I agree with what you've said, except I have no idea about whether or not he really has a 'Latino problem'. I know some sources have said he has, but I don't know that I'm willing to believe that Latinos are all so knee-jerk.

I've read articles that say that many Latinos support Clinton because of various forms of legislation she has sponsored, and because she has worked hard to reach out to them for some time, but I don't know that this translates into not being willing to vote for Obama versus someone who is much more strongly anti- illegal immigration.

quote:

Obama claims to be against ssm and for ssus, but he'd need to substantiate it with specifics

When I double-checked it yesterday when I wrote that, what I found was that he initially said he was against ssm and for ssu, but then changed his stance to not being against ssm, and would not stand in the way of ssm legislation.

quote:

Who fetched it? I'm curious what that statement looked like in its original form.

Refers back to a statement that Jesse made in the Misc Chat thread where he said many Republicans would vote for Obama because they are tired of divisiveness in government.

quote:

Politics is funny. Try going back to 1986 and trying to persuade folks that the 21st century would begin with the USA declaring war on a small band of cave-dwellers in Afghanistan and that the war would last more than seven years.

Yeah, it is, but many of the people that are supporting him are hardcore Bush/Republican/conservative-haters who aren't inclined to begin with to like anything that surrounds any of those people or parties. They certainly aren't going to become more moderate, even if he is more moderate than they are, and behaves more courteously than they do, which I believe he is and often will.


Jesse:

quote:

Independents and Decline to State increase yearly, and several States don't record a party affiliation at all.

About the increase yearly, I'm not sure if that is true, or is true nationally.

http://tinyurl.com/2d34ul

http://www.harrisinteractive.com/harris_poll/index.asp?PID=727

I do stand corrected on the number of people who say they are independents, though. I had thought it was lower.


quote:

Why would Democrats cross party lines to vote Republican? Millions did in 1980 1984 2000 and 2004 Presidential election.

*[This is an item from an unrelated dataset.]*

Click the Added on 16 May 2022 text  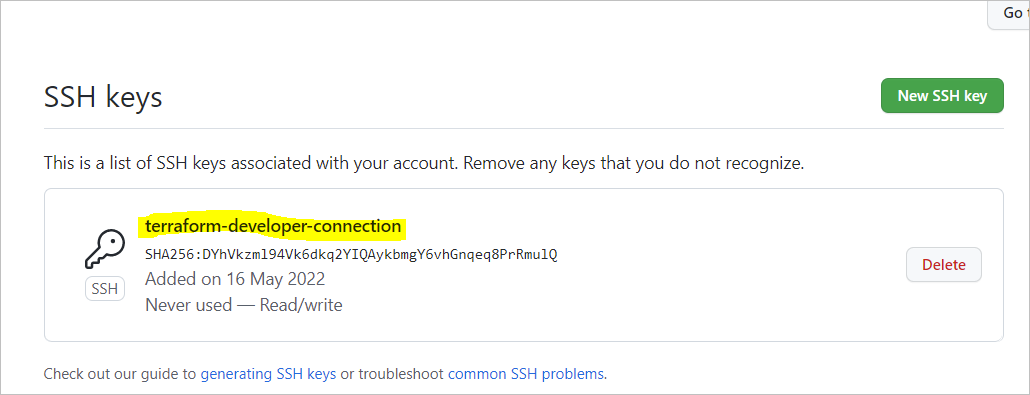point(235,279)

I can see 1980, but would be curious to see numbers for the rest.

One of the largest reasons that I don't see Dems or Repubs crossing to vote for each other's candidates is because almost all the polls I've seen since about 2000 indicate that Repubs and Dems see eye to eye on very little. That is, a large proportion of Dems usually dislike Bush, while a large proportion of Repubs support him. Likewise, the WoT, gun registration, right to life, etc usually show fairly substantial percentages of divide based on party affiliation.

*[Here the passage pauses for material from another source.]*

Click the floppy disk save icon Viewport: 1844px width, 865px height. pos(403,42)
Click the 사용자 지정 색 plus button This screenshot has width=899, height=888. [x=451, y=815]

Of course, this isn't to say that there aren't issues where there aren't sharp divides, or where people are strongly for or against an issue, and weakly for or against it, compared to the average for their party.

quote:

We all like to think that our issues, the war, or corrupt donors, of SSM, or abortion, or gun rights, are the issues of our parties, and that anyone with the same party on our registration must agree with us. 'Taint so.

While you might like to think that, I don't.

On the other hand, I do think that belonging to a party means something, that the parties themselves are not that similar; that people tend to support what they belong to, and that the culture itself encourages people into combat with the other party, rather than seeing the other side's point of view. As mentioned above, I think polls tend to bear me out on this.

quote:

Most people vote based on how the candidate makes them feel, not on specific policies. It's the same way most of them buy cars.

As depressing as it is to say, I agree with this.

Regarding Latinos, see my comments above.